Un baño reducido a lo esencial
El baño no compite con el resto del poolhouse, pero aporta un cierre nítido al recorrido. La imagen muestra un espejo redondo, una pila en piedra negra y una pared oscura con juntas finas. Son pocos elementos, pero suficientes para prolongar el lenguaje material del interior principal. La piedra natural vuelve a aparecer aquí con otra escala, más precisa y más doméstica, mientras el círculo del espejo suaviza la geometría recta del resto.
En conjunto, el proyecto se apoya en una idea muy concreta: una forma exterior sobria, un interno con capas de madera, piedra y tapicería, y una apertura total hacia la piscina. Esa combinación convierte el poolhouse con techo de paja en una estancia donde el pavimento llega al agua, el vidrio abre el frente y la chimenea mantiene el centro del espacio. Todo está pensado para que la arquitectura trabaje con el entorno inmediato, no aparte de él.
Materiales que sostienen la lectura del conjunto
El lenguaje del proyecto se entiende mejor cuando se leen juntos sus materiales. La cubierta de paja suaviza la línea superior del volumen rectangular. El vidrio amplía la relación con el exterior. La madera aporta plano y dirección. La piedra natural fija bordes, encimeras y piezas de uso. Y los paneles tapizados con franjas de bronce introducen una segunda capa de textura que enlaza con la geometría de la cubierta. No hay una lista ornamental, sino una construcción de planos que se responden entre sí.

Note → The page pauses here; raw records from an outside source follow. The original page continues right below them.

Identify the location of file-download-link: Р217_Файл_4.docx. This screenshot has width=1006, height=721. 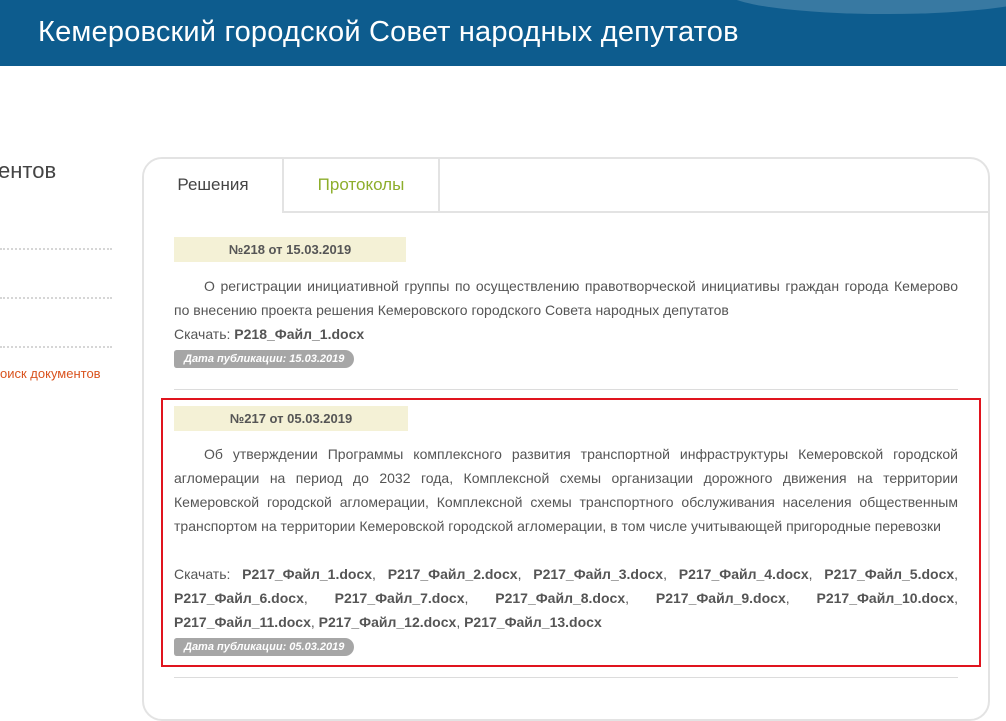
(744, 574).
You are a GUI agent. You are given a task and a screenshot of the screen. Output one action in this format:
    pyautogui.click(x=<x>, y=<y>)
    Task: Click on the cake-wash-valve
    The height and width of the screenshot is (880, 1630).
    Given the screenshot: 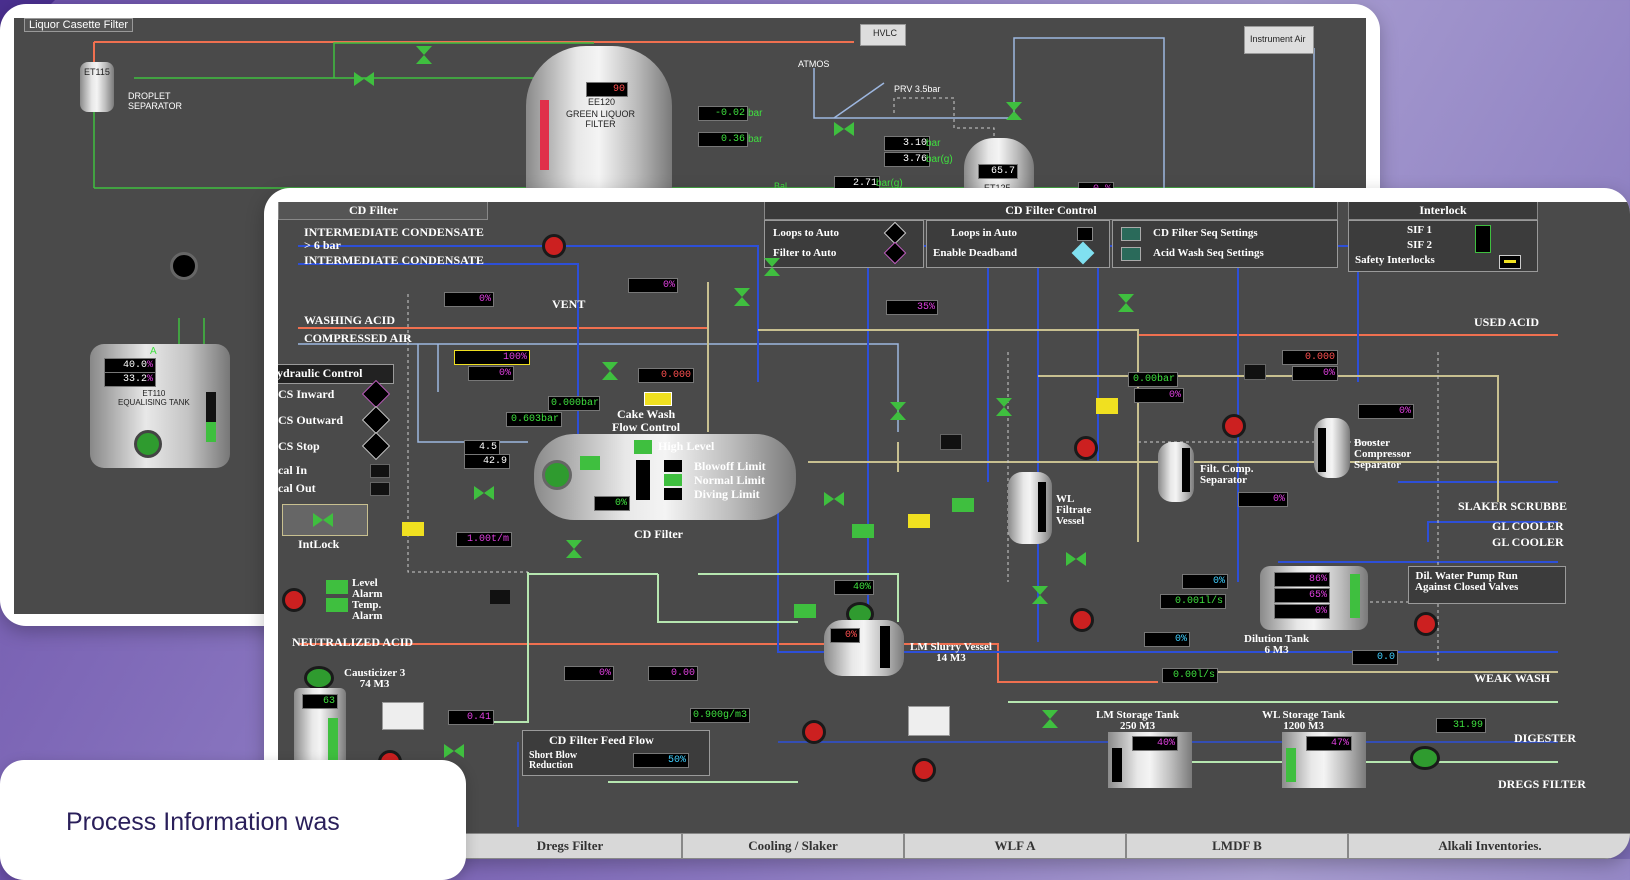 What is the action you would take?
    pyautogui.click(x=610, y=371)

Por eso el poolhouse funciona como una pieza completa, tanto desde la piscina como desde dentro. El reflejo en el agua, las baldosas que llegan hasta el borde, la abertura acristalada y la chimenea componen una secuencia fácil de leer. El proyecto no necesita exceso para hacerse presente: bastan la línea del techo, el brillo del vidrio y la densidad de la madera para fijar su carácter.